Hacker News new | ask | show | jobs
by vedtopkar 1467 days ago
I'll echo that it's a tremendous amount of work to appropriately format data and metadata for upload to a public repository. It's not as simple as just mass uploading raw data files. It's no surprise that people skirt around this requirement when possible, especially as the size of files and number of samples per paper continues to balloon.

That's not to say that it's not important, but the labor required is vastly underappreciated. I say this as someone who has completed the task for many papers.

2 comments

Yeah this is the main reason, as anyone actually doing research knows. I don’t think civillians realise what an incredible amount of work it is to publish a paper.
yeah. holy hell is it a lot of work. hate doing it even when I know I'll get a paper out of it.
Hell, even things like journals requiring formatting after acceptance being taken as a godsend.
Is there some way to work this in to the system? Like by having a different person do this work? At a very high level, all of science would benefit from more data being properly formatted and published, so maybe this is something that could be budgeted for in the planning phase?
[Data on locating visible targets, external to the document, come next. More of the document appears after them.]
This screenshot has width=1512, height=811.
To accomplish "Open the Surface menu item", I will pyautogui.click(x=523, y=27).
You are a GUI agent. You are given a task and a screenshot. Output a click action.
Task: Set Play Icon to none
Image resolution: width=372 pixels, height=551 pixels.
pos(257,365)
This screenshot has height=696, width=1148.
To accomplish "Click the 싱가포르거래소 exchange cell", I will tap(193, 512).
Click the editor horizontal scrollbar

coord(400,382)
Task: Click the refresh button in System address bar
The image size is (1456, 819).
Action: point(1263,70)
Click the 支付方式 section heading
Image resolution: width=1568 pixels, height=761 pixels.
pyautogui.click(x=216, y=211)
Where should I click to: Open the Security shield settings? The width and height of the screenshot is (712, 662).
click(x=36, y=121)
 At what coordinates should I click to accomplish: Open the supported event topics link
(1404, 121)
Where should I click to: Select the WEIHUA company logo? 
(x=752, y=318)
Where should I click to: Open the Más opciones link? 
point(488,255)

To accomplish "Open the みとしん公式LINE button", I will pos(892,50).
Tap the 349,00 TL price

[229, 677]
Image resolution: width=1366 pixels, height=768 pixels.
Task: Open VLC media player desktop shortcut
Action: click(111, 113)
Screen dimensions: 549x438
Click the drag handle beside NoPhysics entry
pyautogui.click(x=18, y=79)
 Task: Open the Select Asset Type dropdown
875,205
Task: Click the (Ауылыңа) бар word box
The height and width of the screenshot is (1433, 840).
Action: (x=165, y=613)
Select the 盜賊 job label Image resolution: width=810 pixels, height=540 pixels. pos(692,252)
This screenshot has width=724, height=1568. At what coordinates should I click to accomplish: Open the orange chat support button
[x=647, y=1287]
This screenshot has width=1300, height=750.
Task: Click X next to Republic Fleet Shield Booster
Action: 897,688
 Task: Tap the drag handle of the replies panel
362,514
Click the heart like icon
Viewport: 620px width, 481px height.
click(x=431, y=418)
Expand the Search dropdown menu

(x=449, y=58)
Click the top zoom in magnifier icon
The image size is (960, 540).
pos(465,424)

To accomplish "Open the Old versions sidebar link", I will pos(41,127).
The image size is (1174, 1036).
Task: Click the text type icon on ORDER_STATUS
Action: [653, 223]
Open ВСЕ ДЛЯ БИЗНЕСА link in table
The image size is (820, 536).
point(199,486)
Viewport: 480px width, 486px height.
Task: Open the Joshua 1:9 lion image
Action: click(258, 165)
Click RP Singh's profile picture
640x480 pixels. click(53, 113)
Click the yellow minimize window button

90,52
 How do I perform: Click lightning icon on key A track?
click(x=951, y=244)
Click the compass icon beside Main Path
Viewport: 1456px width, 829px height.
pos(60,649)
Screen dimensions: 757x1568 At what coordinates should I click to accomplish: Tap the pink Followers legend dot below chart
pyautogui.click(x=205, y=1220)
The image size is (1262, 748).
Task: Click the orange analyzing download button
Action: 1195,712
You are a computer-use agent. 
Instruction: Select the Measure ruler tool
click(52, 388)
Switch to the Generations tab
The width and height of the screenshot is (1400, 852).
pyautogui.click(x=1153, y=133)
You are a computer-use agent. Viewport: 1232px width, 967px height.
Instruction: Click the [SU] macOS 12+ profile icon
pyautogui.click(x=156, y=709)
Or the work could be done by undergraduates studying for the field?
The amount for a non-modular (i.e. the default, you don't have to have a super detailed budget) NIH R01, which is the basic unit of biomedical science funding, has been stagnant since 1999.

Budgeting for a separate person to do this would eat up a tremendous amount of said budget.

Which is fine, except if we think about this from a productivity standpoint, the person who budgeted for that person is probably short a graduate student compared to the person who didn't, on the outside chance that someone cares about their stuff. For example, I looked at my lab's publicly available repositories linked to papers on Github.

Watches: 15 (probably half of these are people involved in the project) Forks: 3 Stars: 4 Visitors in the Past Month: 4

That's it. For all of them. While I keep doing it based on principle, if I stopped tomorrow, it would impact me not at all.

And undergraduates, candidly, are not usually time savers.